Despite more than half a year of turmoil, Hong Kong is expected to see more arrivals in 2019 than any other city in the world. That’s according to Euromonitor International, which released its annual review of the world’s top 100 cities by arrivals.
Since March, pro-democracy protestors have swarmed Hong Kong’s streets, primarily on the weekends, to challenge China’s authoritative political involvement in the region.
Even though visits to Hong Kong are predicted to fall at least 8.7% in 2019, according to Euromonitor, the city is still expected to welcome 26.7 million arrivals, with more than 50% of those coming from mainland China. In 2018, Hong Kong totaled 29 million arrivals.
Euromonitor’s report is based on 2018’s recorded international arrivals, encompassing any person visiting another country for at least 24 hours for business or recreation, as well as partial 2019 data.
In 2019, at least 47% of the world’s global arrivals are expected to be in Euromonitor’s top 100 cities, an increase of 6.2%.
Globally, arrivals are expected to surpass 1.5 billion in 2019, an increase of 4.2% year over year. More than 200 million of those will be Chinese tourists, according to Caroline Bremner, head of travel for Euromonitor.

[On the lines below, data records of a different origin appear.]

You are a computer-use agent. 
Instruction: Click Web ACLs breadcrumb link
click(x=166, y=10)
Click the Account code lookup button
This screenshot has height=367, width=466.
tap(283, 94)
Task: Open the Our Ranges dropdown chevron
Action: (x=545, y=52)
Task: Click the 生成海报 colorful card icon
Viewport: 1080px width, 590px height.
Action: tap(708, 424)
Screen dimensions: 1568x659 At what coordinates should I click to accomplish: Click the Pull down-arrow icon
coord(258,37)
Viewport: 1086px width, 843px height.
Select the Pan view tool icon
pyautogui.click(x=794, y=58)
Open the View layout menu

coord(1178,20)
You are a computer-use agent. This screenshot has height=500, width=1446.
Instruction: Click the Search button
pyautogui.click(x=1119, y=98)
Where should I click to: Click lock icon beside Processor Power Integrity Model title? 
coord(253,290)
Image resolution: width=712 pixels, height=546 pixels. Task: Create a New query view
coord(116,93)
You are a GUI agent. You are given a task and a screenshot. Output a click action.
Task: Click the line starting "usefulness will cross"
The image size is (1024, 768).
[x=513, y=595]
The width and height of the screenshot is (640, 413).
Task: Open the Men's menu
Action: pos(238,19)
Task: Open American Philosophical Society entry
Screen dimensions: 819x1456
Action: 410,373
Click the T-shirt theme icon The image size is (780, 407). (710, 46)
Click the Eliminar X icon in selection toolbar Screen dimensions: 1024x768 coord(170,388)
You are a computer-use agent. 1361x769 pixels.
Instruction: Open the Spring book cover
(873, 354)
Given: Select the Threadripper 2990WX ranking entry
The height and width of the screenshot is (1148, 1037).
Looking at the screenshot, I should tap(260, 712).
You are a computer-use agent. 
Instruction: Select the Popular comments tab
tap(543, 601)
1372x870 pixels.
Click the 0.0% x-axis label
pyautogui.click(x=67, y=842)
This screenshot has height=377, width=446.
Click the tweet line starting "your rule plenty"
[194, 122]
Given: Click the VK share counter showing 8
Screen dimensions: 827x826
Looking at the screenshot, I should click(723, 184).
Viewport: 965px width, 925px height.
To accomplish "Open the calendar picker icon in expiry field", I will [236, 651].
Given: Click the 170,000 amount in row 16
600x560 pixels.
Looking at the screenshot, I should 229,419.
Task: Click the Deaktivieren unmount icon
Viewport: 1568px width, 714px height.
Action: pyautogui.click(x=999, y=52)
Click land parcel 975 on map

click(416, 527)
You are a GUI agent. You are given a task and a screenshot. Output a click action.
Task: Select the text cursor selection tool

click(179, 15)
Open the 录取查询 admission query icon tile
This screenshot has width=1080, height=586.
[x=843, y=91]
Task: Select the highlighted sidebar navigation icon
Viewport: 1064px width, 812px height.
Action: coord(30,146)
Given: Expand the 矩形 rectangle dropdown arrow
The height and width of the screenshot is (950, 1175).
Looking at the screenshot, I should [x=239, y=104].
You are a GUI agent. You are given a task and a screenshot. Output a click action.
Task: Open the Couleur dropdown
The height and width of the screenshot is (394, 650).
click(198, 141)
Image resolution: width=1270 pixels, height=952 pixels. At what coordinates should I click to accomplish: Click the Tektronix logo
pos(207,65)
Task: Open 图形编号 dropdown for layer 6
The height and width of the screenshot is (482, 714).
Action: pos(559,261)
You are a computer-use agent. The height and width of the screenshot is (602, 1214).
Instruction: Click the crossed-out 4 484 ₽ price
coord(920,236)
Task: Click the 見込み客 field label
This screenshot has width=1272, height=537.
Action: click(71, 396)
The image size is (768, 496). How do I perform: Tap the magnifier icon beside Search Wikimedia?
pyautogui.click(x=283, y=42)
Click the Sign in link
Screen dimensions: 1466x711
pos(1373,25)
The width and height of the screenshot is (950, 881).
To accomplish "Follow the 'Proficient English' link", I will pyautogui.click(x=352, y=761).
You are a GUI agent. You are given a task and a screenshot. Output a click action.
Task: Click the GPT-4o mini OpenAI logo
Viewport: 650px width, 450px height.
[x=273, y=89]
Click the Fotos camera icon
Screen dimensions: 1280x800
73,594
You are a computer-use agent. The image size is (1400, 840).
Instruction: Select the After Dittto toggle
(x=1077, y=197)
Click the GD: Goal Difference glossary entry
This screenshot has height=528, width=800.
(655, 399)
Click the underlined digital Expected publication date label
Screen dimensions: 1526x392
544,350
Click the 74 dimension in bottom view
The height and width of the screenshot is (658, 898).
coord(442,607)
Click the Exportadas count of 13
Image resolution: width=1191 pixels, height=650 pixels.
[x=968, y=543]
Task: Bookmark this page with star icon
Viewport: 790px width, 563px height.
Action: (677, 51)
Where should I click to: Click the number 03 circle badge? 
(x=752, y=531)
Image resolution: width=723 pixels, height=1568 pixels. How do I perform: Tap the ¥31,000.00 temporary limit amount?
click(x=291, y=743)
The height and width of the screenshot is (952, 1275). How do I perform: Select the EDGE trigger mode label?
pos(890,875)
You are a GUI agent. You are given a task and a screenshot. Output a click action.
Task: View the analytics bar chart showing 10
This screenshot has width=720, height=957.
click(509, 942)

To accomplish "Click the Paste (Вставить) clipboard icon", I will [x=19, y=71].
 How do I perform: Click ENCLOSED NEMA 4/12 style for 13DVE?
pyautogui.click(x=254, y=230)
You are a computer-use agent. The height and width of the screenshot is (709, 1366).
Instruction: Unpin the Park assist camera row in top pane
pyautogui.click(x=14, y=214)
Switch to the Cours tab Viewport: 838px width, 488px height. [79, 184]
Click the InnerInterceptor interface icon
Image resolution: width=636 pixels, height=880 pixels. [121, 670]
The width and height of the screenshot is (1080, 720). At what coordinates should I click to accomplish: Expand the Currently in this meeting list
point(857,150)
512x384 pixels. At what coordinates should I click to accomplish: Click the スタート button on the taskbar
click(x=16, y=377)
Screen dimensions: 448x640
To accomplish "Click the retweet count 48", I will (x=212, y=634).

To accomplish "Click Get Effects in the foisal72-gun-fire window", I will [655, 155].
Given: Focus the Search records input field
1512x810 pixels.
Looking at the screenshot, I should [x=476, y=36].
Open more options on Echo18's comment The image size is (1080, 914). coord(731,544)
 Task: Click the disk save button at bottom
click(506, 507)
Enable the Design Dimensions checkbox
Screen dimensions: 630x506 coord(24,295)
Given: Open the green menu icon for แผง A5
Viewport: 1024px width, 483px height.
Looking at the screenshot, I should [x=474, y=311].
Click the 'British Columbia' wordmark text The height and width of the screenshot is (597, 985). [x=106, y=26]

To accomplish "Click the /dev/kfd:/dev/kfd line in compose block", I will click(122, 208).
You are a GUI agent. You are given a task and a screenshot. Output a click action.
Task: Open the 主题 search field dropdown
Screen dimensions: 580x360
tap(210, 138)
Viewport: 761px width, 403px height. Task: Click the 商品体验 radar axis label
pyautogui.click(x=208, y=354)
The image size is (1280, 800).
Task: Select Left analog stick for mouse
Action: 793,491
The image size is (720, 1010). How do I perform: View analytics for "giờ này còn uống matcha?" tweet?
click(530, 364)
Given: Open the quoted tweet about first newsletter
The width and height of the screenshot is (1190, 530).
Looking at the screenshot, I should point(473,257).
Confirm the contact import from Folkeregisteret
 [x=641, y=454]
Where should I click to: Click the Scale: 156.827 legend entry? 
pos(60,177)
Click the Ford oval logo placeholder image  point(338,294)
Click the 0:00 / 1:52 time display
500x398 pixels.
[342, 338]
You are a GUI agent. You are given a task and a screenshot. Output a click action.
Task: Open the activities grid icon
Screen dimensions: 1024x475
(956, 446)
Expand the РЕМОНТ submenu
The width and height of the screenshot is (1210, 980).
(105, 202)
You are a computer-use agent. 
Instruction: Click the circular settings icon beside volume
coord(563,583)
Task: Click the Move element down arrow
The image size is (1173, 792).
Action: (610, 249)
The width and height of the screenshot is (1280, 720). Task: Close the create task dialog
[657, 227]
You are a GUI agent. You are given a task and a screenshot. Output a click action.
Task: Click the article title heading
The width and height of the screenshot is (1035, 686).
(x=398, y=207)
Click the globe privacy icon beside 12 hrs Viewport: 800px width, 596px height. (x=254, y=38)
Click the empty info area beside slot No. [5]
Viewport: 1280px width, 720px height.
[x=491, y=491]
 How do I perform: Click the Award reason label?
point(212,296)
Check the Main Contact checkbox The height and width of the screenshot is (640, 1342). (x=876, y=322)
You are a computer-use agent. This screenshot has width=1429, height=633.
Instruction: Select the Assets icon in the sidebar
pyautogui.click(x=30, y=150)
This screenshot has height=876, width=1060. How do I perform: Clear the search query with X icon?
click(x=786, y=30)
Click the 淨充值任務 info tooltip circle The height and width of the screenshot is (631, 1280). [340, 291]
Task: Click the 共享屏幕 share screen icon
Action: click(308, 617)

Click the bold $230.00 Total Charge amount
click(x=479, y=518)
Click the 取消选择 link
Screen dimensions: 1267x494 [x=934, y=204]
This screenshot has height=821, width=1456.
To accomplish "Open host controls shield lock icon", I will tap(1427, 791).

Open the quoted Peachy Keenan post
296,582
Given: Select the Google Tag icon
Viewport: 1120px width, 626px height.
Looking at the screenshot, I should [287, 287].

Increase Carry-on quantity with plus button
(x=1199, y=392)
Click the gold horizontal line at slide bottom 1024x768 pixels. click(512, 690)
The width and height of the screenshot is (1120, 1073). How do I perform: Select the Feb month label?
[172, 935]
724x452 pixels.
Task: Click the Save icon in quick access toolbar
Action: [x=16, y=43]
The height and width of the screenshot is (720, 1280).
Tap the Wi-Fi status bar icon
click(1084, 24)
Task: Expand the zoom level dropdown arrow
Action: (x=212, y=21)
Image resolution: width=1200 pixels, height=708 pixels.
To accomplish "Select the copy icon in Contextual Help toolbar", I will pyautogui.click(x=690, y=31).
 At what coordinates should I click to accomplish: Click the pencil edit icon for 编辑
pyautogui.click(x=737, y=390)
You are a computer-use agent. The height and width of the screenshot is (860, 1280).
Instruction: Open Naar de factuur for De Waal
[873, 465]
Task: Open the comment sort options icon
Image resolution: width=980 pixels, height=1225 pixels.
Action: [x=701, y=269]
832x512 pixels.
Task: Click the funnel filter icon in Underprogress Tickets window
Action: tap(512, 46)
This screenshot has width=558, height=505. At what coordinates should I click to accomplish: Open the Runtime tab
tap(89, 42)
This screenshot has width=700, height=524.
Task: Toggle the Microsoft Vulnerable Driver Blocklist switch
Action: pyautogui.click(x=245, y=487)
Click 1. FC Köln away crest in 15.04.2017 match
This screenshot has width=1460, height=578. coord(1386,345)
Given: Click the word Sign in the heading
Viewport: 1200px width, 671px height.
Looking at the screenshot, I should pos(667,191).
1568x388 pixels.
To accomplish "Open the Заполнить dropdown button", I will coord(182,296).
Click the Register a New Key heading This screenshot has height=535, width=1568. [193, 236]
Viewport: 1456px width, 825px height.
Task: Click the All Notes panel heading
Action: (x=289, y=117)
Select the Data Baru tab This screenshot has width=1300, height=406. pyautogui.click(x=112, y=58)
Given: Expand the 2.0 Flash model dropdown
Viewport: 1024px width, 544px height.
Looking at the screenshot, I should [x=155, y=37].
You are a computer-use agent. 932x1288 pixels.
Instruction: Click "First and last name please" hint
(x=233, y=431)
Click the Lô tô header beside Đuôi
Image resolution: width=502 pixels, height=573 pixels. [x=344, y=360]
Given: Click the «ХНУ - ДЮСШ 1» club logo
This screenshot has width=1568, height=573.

“It’s definitely driven by interregional travel,” Bremner said. “The outbound market in China is very strong. … There’s a high level of millennials that are tech-savvy and highly mobile.”
Bangkok, London, Macau and Singapore round out Euromonitor’s top five for 2018. New York is the only city in the Americas to appear in the top 25 for 2018 and is expected to welcome 14 million arrivals in 2019, an increase of 3%.
While Delhi, India is currently ranked 11th, it looks to enter the top 10 in 2019, with an expected growth of 20.2%. Behind Asia, which has 43 cities in the top 100, Europe is considered the world’s fastest-growing regional destination with 32 cities in the rankings.
London, third among arrivals in 2018, saw growth drop 3% and is predicted to fall an additional 1.7% in 2019. Euromonitor credits Brexit fears for the fall.
Despite sociopolitical uncertainty, there won’t be many changes in the top 10 in 2019.
“From year to year, you won’t see much change,” said travel expert Tim Leffel. “New York will always be popular. Paris will always be popular. I wonder if Bangkok will surpass Hong Kong. It’s seen steady growth and they’ve weathered some terrible political storms, and they haven’t missed a beat. Hong Kong has been in the news constantly for months. … It takes a long time for leisure travelers to forget.”
Today, more than 55% of the world’s population lives in cities, according to Euromonitor, and within the next century, that figure could increase to 85%.
“[Cities] are magnetic for economic growth; they attract entrepreneurs and startups. … If you’re a marketer or advertiser, you have to take more of a city-centric view,” Bremner said.
The report also forecasts six more megacities—cities with more than 10 million residents—by 2030, bringing the total to 39 worldwide.